Such crime-movie roteness wouldn’t be such a problem with a sturdier hand at the wheel, one capable of shaping a narrative, building tension, and executing a memorable action sequence. Amorim focuses most of his attention on recreating the vivid, color-saturated look of Chad Stahelski and David Leitch’s John Wick. The film also cribs the infamous ear-cutting scene from Quentin Tarantino’s Reservoir Dogs and the eerie fog-laden ambush sequence from Okamoto Kihachi’s The Sword of Doom, but Yakuza Princess lacks the precision and elegance of any of its reference points, as Amorim’s action sequences are mindless quick-cut flurries of clunky, indistinct hand-to-hand combat goosed up with ugly CGI blood splatter.
But these fight scenes, however graceless they may be, at least offer some relief from the monotonous plodding of the narrative.

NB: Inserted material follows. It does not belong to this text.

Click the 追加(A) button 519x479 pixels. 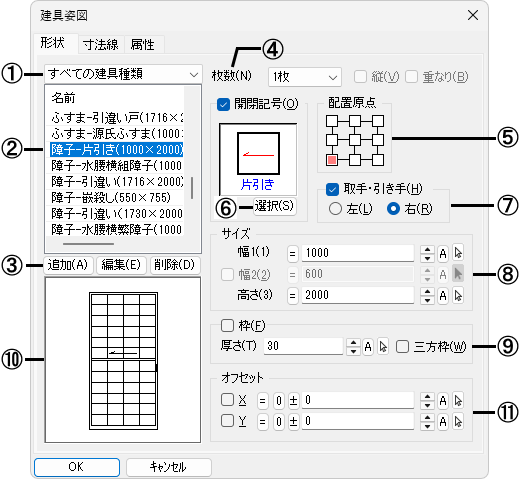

Full of directionless passages that seem to be leading to some grand revelation or rousing confrontation that never arrives, the screenplay has a way of setting up intriguing plot elements it never follows through on. Take, for example, the revelation that the katana in Shiro’s possession is infused with the souls of the people that it’s slain—a mystical portent that Yakuza Princess has no idea what to do with.
Even more disappointingly, the film establishes a striking setting and then essentially ignores everything that makes it so unique. Yakuza Princess is set within São Paulo’s Liberdade neighborhood, home to the world’s largest ethnic Japanese population outside of Japan, which could have allowed for an exploration of the area’s fascinating cross-cultural pollination. But outside of a few evocative nighttime shots of street markets, Yakuza Princess reduces this distinctive milieu to a cliché, indistinguishable from the neon-soaked underworld environments of countless other crime pictures. And that’s the problem with the film in a nutshell: It doesn’t mash up styles, storylines, languages, and cultures so much as it emulsifies them, rendering everything it touches into a formless, flavorless sludge.